Se il coniuge 'debole' economicamente è il marito, un giudice potrebbe imporre l'assegno di mantenimento alla moglie

Una moglie con un’entrata fissa potrebbe dover pagare l’assegno di mantenimento al marito, se privo di un impiego. Ecco tutti i casi possibili.

In termini statistici è difficile imbattersi in un caso di divorzio che preveda l’assegno di mantenimento a carico della moglie, a vantaggio del marito. Ciò non vuol dire che la legge italiana non preveda tale possibilità.

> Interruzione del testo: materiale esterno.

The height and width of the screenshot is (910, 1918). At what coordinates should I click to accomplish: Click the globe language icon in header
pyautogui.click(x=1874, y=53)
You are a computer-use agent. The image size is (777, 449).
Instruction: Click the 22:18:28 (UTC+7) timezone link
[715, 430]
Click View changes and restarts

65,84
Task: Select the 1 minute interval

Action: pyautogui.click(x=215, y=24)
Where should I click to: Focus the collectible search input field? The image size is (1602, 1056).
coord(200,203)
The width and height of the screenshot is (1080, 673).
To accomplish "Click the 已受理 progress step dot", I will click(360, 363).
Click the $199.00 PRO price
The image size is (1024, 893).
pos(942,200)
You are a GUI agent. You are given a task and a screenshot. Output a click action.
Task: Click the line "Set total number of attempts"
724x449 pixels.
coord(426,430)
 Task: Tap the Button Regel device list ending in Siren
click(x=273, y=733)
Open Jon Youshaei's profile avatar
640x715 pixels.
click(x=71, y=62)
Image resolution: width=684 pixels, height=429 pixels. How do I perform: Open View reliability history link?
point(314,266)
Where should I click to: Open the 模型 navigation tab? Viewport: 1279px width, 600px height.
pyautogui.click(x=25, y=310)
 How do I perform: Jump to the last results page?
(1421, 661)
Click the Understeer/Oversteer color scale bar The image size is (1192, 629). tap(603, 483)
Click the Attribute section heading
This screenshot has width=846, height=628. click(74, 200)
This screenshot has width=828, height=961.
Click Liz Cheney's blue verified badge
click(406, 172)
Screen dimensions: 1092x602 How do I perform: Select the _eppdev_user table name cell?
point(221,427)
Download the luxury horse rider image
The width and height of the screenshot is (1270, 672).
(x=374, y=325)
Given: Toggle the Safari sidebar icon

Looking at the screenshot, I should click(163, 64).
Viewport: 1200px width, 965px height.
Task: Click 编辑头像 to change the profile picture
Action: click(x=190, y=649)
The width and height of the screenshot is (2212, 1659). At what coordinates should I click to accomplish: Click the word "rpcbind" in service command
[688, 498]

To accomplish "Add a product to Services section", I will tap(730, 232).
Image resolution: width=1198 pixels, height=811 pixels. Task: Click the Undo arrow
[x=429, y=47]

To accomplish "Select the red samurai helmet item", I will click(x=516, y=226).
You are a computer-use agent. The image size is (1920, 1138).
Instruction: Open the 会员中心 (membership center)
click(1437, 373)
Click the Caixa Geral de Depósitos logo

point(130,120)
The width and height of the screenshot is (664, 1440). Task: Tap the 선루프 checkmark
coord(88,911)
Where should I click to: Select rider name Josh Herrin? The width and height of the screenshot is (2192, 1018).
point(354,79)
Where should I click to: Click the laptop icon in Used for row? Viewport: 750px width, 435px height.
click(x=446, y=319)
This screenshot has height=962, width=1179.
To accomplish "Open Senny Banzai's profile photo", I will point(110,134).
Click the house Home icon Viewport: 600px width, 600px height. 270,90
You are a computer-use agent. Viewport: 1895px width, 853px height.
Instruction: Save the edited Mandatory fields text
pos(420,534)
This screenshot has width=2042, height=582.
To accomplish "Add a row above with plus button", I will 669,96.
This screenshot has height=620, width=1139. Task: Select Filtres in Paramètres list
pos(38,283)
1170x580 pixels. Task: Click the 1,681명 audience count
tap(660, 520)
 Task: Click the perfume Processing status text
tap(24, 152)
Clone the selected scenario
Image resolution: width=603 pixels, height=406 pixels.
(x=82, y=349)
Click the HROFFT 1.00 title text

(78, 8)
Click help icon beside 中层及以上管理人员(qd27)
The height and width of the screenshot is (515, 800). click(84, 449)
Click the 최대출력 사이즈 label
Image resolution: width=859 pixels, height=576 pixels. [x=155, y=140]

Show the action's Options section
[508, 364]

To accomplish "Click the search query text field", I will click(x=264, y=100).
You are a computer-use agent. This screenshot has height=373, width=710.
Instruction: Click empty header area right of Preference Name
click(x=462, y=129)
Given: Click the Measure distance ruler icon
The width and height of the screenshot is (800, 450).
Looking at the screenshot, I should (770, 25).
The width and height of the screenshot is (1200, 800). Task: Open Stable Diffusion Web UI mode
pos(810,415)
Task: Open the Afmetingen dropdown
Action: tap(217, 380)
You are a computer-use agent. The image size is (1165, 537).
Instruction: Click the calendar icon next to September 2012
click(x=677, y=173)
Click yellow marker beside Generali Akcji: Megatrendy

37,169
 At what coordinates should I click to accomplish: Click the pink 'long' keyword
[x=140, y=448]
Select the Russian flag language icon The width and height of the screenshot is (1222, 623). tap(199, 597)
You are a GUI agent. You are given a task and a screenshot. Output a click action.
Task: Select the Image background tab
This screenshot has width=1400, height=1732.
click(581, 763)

In ambito giuridico infatti si richiede il pagamento dell’assegno di mantenimento in favore del coniuge con il reddito più basso (o del tutto assente), al di là del sesso. Il tutto è atto a mantenere lo stesso tenore di vita goduto durante il matrimonio, nei limiti del possibile. Una misura non prestabilita dalla legge. Tutto dipende dalle circostanze concrete e, nel caso di un mancato ampio divario tra gli stipendi percepiti tra i due coniugi, l’assegno potrebbe essere del tutto negato.

Una madre impegnata a occuparsi dei propri figli o impossibilitata per altri motivi a lavorare, riceverà l’assegno di mantenimento dal marito. Differente il discorso invece se per pigrizia o altre ragioni non ci si sia impegnati nella ricerca di un’occupazione. Non ha mai diritto inoltre al mantenimento, anche se in condizioni di indigenza, il coniuge che ha violato le norme coniugali. Si parla dunque di tradimenti confermati, abbandono del tetto coniugale e violenza.

Come detto però, non è da escludere la possibilità che l’assegno venga corrisposto dalla moglie, qualora sia lei a lavorare e avere delle entrate, mentre il marito risulta non impiegato. Un giudice potrebbe dunque esprimersi in tal senso, a meno che il coniuge in questione non abbia altre forme di entrata, quali partecipazioni societarie o proprietà immobiliari.

Nessuna indicazione legale sul mantenimento della moglie. Non si tratta di un processo automatico, come detto. L’assegno spetta al coniuge economicamente più debole. Le abitudini familiari italiane rendono la prospettiva di un marito sostenuto dalla moglie dopo il divorzio improbabile ma non di certo impossibile.

Questi non potrà fare richiesta di tale somma di denaro, circa un terzo delle entrate dell’altro coniuge, soltanto nel caso in cui si sia reso responsabile delle condotte precedentemente descritte, imputabili come cause principali del divorzio. Infine, pur ricevendo tale assegno, un coniuge in grado di lavorare, uomo o donna che sia, che volontariamente decida di evitare le fatiche di un impiego, affidandosi unicamente a quanto corrisposto dall’ex, vedrà in breve il ritiro della concessione del mantenimento da parte di un giudice.